Diane Arbus, Child with a Toy Hand Grenade in Central Park, N.Y.C., 1962
Gelatin silver print; printed later, 15 1/16 x 14 15/16 in. (38.3 x 37.9 cm)
Print by Neil Selkirk
Titled, dated, with "Neil Selkirk" and Doon Arbus's signature in ink within estate stamp along with Doon Arbus copyright stamp on print verso.
Illustrated: Arbus, Doon, and Marvin Israel, ed. Diane Arbus. Millerton: Aperture, 1972, no. 50. Phillips, Sandra et al. Diane Arbus: Revelations. New York: Random House/San Francisco Museum of Modern Art, 2003, p. 104-105. Rosenheim, Jeff L. Diane Arbus: in the beginning. New York: The Metropolitan Museum of Art, 2016, p. 257. Hermanson Meister, Sarah. Arbus, Friedlander, Winogrand: New Documents, 1967. New York: Museum of Modern Art, 2017, p. 62.
8523
Price Upon Request
Colin Wood, who is now 70 years old, was photographed by Diane Arbus in Central Park on the East Side, north of the 69th Street entrance and south of the 72nd Street entrance.

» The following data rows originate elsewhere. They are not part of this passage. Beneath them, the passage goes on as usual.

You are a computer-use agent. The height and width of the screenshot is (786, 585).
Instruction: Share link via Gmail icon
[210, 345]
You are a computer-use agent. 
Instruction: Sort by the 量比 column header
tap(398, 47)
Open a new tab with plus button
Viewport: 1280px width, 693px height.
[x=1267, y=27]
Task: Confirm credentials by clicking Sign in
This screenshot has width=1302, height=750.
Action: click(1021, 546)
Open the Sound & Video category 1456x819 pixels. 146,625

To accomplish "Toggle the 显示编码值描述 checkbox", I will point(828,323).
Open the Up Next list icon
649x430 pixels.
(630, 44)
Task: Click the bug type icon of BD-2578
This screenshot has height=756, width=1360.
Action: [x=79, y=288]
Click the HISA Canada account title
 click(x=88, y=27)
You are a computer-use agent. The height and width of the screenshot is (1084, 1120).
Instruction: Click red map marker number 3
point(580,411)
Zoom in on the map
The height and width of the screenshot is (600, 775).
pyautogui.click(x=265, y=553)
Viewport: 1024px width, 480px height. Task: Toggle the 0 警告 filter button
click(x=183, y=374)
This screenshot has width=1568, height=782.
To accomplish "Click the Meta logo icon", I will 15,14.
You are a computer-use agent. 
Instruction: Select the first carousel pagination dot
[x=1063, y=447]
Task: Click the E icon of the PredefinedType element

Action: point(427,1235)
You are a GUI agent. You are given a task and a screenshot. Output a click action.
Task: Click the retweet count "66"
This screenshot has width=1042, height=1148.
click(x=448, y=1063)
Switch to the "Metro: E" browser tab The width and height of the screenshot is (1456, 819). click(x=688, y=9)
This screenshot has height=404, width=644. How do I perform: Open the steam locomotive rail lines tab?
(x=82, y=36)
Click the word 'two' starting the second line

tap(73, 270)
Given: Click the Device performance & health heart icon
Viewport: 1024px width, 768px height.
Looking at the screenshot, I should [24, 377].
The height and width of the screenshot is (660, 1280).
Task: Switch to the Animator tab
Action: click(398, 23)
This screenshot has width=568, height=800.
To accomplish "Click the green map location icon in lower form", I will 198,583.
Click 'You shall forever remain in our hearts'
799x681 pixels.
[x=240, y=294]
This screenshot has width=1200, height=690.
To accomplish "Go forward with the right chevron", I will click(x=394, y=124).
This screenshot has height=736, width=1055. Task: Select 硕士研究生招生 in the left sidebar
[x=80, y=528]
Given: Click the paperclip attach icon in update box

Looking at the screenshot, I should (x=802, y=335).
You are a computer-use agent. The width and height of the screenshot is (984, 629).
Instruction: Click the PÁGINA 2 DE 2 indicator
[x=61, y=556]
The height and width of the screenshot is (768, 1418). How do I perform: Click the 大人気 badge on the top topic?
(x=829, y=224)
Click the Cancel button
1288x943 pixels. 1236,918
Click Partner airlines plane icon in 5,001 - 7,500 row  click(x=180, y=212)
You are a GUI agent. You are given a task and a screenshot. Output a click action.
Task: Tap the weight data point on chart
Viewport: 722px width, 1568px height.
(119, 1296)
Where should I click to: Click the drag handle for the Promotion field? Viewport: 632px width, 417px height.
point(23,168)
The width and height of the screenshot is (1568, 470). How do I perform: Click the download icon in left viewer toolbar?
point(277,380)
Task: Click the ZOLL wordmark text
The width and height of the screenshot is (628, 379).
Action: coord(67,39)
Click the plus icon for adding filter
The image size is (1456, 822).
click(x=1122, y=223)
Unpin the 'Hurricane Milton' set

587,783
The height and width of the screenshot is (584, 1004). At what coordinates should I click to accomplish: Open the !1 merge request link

In an interview from 2005 with the Washington Post, Colin said, “…I think I was imitating a face I’d seen in war movies, which I loved watching at the time.”
“She catches me in a moment of exasperation. It's true, I was exasperated. My parents had divorced and there was a general feeling of loneliness, a sense of being abandoned. I was just exploding. She saw that and it's like . . . commiseration. She captured the loneliness of everyone. It's all people who want to connect but don't know how to connect. And I think that's how she felt about herself. She felt damaged and she hoped that by wallowing in that feeling, through photography, she could transcend herself.”
This image, titled as Exasperated Boy with Toy Hand Grenade was included in the landmark exhibition New Documents, curated by John Szarkowski at the Museum of Modern Art in 1967 and included work by Arbus, Lee Friedlander, and Garry Winogrand.
Szarkowski stated in the press release; “In the past decade, this new generation of photographers has redirected the technique and aesthetic of documentary photography to a more personal end. Their aim has not been to reform life but to know it, not to persuade but to understand. The world, in spite of its terrors, is approached as the ultimate source of wonder and fascination, no less precious for being irrational and incoherent…What is held in common is the belief that the world is worth looking at, and the courage to look at it without theorizing.”